Similarly, a recent report from online real estate database company Zillow found that while current monthly mortgage payments aren't higher than the historic rates from 1985 to 2000, the current US rates for monthly rent were nearly 24 percent higher than the historical average. It's particularly grim in metro areas with major cities: The average LA resident, for example, could expect to pay nearly half his monthly income just on rent — far above the recommended 30 percent and the historical average of 35.6 percent. And Zillow deemed rent "unaffordable" to the median earner in three-quarters of US housing markets.
What's worse, a tough renting market can make the buying market tougher, too — by making it harder to save up for a down payment to buy a home.
"Our research found that unaffordable rents are making it hard for people to save for a down payment and retirement, and that people whose rent is unaffordable are more likely to skip out on their own health care," Svenja Gudell, Zillow's chief economist, said in a statement. "There are good reasons to rent temporarily — when you move to a new city, for example — but from an affordability perspective, rents are crazy right now. If you can possibly come up with a down payment, then it's a good time to buy a home and start putting your money toward a mortgage."
So part of the problem is housing is simply too expensive, especially in major cities. As Vox's Matt Yglesias and Timothy Lee have extensively written, it doesn't have to be this way: Cities could relax housing regulations to encourage the construction of more housing, which would bring down prices. (One study suggested doing just that would boost the American economy by hundreds of billions of dollars.)

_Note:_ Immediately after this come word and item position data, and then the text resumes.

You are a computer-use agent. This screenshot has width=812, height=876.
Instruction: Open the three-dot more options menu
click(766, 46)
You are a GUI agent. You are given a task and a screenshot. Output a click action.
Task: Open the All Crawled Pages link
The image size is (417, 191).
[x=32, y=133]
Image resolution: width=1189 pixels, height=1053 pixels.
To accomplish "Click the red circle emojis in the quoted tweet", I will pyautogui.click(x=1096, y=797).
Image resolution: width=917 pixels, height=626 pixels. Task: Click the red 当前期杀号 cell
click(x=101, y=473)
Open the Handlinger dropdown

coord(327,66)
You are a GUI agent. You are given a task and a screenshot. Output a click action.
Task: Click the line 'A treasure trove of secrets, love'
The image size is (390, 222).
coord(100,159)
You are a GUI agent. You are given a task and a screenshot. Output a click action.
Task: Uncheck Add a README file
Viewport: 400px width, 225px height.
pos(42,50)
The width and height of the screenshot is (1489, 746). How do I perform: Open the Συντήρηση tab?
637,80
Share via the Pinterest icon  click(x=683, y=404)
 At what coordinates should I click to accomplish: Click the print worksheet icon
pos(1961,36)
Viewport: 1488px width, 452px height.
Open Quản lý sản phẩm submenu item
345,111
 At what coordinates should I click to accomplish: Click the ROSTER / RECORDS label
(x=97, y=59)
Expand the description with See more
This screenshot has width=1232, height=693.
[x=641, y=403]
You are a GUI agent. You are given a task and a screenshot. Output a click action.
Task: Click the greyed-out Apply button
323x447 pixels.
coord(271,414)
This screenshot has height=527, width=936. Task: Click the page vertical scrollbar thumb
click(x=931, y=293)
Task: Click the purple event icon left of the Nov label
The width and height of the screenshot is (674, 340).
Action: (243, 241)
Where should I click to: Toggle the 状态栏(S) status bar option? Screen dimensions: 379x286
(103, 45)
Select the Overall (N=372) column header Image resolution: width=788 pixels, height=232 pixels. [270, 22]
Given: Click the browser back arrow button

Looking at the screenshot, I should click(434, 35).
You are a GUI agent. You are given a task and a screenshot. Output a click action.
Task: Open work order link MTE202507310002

But this solution typically runs into political problems: Not-in-my-backyard attitudes have long fostered opposition to more housing and development by people who are worried that development will change their neighborhoods for the worse. Still, people may need to get over those attitudes if they want to seriously address homelessness.
One solution to homelessness: Give everyone housing
In places where enough houses exist, policies that simply give houses to people who can't afford them turn out to be incredibly effective. Studies show this can actually save taxpayers money by shifting costs from the criminal justice system, hospitals, and other public services to the single cost of housing.
This isn't some bizarre, untried idea. In 2005, Utah — not exactly a beacon of liberal politics — began giving homeless people permanent housing, and reduced chronic homelessness by nearly 72 percent in the following nine years, according to a state report. And it saved money in the process: Lloyd Pendleton, director of Utah's Homeless Task Force, estimated to Mother Jones's Scott Carrier that the state's program costs between $10,000 and $12,000 per person, which is nearly half of the $20,000 it would take to treat and care for a homeless person on the street.
Other reports have found similar financial savings to giving people homes. The Central Florida Commission on Homelessness, for example, found housing costs $10,000 per person per year, while leaving them homeless costs law enforcement, jails, hospitals, and other community services $31,000 per person per year. So giving homeless people a home would save roughly $21,000 per person per year.
It's simple, and it seems to work. And if paired with other policies to increase the supply of houses, it could maybe let cities like Los Angeles avoid having to declare states of emergencies over homelessness in the first place.